Tang Yu caminaba cabizbajo, siguiendo al Senior de la gorra, sin decir una palabra.
La verdad es que no sabía qué decir; mejor dicho, era mejor no decir nada.
De reojo, observaba su espalda recta y erguida, y le parecía que todo su cuerpo irradiaba un aura de rechazo hacia él…
La distancia entre ellos se fue alargando poco a poco. Cuando Tang Yu reaccionó, ya había más de diez metros de separación.
Tang Yu: —…
Solo un descuido, ¿y ya estaba tan lejos?
Pensó eso, pero tuvo que apresurarse a trotar para alcanzarlo.
Mantuvieron un silencio incómodo durante todo el trayecto hasta llegar al destino.
El Senior de la gorra lo dejó allí y se fue sin decir ni una palabra.
Tang Yu: —…
¿Moriría por decir algo? Al menos que le dijera qué tenía que hacer allí.
Se quedó mirando la puerta un buen rato, y finalmente, resignado, llamó. Seguro que tenía que ver con el pase de admisión directa.
Debía ser el único en toda la galaxia que había renunciado a un pase y luego se había presentado al examen.
—Adelante—. Una voz autoritaria, que se sentía incluso al otro lado de la puerta.
Tang Yu abrió suavemente. Dentro había un hombre de rostro severo. Debía ser el decano o algo así, pensó Tang Yu.
—Buenos días, profesor —saludó con educación. Llamarlo “profesor” nunca fallaba, fuera quien fuera.
El hombre levantó la vista: —Hola, soy el vicerrector de la academia. ¿Tú eres Tang Yu?
Tang Yu asintió. Era obvio, ¿no? Solo a él lo habían traído allí.
—Te he llamado por el tema de tu alojamiento —dijo el vicerrector con seriedad. —Como en su momento tuviste un cupón de admisión directa, aunque se lo cediste a tu hermano, y luego te presentaste al examen, me alegra mucho tu decisión. Por eso, he decidido darte el mismo trato que a los que tienen cupón.

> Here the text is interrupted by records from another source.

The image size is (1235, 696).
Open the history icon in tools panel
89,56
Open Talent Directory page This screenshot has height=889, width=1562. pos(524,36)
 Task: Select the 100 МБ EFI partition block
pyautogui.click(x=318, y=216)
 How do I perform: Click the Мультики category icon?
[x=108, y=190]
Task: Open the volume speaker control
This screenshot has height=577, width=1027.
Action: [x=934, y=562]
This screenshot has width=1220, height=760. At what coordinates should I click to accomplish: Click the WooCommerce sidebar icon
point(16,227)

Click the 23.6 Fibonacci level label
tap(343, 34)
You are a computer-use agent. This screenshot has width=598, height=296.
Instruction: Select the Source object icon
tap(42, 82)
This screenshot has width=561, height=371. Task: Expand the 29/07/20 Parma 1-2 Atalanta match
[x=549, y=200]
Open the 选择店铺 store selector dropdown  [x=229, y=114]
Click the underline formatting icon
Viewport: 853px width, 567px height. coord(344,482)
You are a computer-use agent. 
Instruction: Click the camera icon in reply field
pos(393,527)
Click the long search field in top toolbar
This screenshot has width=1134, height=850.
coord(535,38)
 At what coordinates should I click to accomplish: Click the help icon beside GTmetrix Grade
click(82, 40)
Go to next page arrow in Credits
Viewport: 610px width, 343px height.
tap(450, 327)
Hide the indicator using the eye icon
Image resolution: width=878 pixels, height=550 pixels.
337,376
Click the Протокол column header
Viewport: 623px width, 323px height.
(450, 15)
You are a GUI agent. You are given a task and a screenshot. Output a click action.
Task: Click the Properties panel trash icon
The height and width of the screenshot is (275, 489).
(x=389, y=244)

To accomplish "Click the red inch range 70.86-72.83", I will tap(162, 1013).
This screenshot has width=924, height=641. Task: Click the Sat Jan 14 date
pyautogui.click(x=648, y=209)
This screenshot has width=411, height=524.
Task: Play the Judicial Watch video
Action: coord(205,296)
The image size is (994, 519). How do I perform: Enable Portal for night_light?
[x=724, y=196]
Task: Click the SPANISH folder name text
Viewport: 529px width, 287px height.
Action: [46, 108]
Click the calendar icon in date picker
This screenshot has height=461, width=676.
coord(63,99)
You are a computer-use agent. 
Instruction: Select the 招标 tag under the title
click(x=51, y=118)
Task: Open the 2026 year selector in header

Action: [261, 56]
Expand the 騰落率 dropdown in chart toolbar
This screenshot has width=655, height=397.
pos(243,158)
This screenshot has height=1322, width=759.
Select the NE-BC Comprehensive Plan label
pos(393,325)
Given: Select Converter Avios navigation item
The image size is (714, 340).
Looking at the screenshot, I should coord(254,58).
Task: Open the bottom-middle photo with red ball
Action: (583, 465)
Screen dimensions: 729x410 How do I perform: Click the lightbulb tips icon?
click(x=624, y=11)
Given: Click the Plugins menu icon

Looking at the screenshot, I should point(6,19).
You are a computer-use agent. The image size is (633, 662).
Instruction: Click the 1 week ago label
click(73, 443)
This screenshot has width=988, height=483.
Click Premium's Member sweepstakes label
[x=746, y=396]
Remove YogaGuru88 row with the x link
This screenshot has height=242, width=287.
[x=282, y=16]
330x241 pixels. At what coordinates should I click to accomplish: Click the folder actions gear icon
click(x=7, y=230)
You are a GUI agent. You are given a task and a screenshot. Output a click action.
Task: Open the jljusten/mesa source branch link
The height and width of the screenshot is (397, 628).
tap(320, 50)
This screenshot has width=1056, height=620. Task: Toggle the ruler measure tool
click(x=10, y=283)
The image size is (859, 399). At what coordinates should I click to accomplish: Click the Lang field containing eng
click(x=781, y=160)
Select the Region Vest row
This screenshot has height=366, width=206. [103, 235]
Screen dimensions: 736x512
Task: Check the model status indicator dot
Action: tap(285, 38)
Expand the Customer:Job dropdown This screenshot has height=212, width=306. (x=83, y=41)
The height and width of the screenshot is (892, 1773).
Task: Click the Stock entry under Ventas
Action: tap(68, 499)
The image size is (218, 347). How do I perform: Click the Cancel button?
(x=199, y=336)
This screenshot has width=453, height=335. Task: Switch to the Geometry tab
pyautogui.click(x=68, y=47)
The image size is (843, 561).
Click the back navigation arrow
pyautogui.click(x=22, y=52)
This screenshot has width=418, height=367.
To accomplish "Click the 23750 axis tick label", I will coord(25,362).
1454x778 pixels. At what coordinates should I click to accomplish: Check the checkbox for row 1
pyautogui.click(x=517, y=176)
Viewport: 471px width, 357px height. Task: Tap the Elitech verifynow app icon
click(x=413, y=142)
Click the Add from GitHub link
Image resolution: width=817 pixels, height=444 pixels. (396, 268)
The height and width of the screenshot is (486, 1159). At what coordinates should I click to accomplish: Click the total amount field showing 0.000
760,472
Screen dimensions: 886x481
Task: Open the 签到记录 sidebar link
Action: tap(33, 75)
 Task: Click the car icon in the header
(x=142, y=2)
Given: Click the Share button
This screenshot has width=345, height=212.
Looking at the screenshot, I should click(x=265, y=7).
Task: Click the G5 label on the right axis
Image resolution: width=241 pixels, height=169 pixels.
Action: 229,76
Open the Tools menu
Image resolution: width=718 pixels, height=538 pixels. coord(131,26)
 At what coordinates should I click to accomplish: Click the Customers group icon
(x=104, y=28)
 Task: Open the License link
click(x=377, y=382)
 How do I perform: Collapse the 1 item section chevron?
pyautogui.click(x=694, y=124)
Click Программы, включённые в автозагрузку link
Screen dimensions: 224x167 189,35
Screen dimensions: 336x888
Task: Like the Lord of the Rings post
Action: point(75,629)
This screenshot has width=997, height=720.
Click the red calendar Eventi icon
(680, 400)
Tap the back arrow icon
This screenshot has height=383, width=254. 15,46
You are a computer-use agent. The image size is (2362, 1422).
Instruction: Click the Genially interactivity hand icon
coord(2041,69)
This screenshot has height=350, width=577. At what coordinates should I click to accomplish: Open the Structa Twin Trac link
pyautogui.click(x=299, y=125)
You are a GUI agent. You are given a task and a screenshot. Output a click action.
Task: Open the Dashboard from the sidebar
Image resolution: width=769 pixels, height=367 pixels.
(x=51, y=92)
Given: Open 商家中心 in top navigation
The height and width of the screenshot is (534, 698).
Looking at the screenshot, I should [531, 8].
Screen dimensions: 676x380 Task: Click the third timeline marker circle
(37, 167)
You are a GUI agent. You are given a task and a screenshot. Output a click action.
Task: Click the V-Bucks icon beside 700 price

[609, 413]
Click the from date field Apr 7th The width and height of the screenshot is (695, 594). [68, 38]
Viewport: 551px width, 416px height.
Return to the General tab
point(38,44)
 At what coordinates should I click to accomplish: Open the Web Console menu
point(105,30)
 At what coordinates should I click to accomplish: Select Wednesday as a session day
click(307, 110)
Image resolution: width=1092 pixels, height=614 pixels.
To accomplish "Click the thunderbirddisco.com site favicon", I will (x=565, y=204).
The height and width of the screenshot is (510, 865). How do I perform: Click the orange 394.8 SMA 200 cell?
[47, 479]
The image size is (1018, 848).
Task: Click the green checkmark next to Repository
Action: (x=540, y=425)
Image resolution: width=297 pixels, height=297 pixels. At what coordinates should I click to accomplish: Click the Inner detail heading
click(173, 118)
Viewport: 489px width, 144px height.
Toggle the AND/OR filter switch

Tang Yu sintió un mal presentimiento.
Preguntó con voz débil: —¿Y qué trato es ese?
—El alojamiento. Los estudiantes normales tienen condiciones más modestas. Ya sabes, los pases son para hijos de familias político-militares que han contribuido a la Alianza. Por eso reciben un trato especial: aunque no podamos ayudarles académicamente, al menos les damos ciertas comodidades.
—Tu pase era para el año que viene, y las habitaciones ya estaban asignadas. Pero has entrado este año, y la habitación que te correspondía el año que viene ahora la ocupa otro estudiante, también con pase, como tú.
—La verdad es que no me importa no tener esas habitaciones… —Tang Yu interrumpió, intuyendo que si el vicerrector seguía hablando, le iría muy mal. Solo quería pasar desapercibido, de verdad no necesitaba trato especial.
Pero la realidad era tozuda.
Al oír sus palabras, el vicerrector se sintió aún más convencido de que había tomado la decisión correcta. ¡Qué niño tan bueno!
—Hijo, siento mucho lo que te ha pasado. Y sé muy bien por qué renunciaste al pase—. El vicerrector hablaba con un tono cariñoso, muy distinto a su rostro severo. —Pero no te sientas mal. Justo en la suite de Bai Jin hay una habitación libre. Puedes vivir con él.
¡No me siento mal! ¡De verdad que no! ¡Por favor, no lo hagas! —gritaba Tang Yu por dentro. Pero era el vicerrector, el que mandaba en la academia; no podía protestar…
Y, ¿quién era Bai Jin?
Por lo que decía, debía ser un compañero mayor, ¿verdad?
Como si adivinara su duda, el vicerrector le aclaró lentamente: —Bai Jin es el estudiante que te ha traído hasta aquí. Espero que se lleven bien. Ah, y no puedes abandonar la academia, a menos que te expulsen. Ya has rechazado una vez, espero que puedas seguir adelante.
Las últimas palabras las dijo con un tono significativo, pero Tang Yu no las oyó. Solo se quedó con una idea en la cabeza:
“Bai Jin es el estudiante que te ha traído hasta aquí…”
El Senior de la gorra…
Tang Yu tembló. ¿Podría pedir una habitación peor? Dormir en el suelo le daba igual, pero ese mayor claramente lo despreciaba.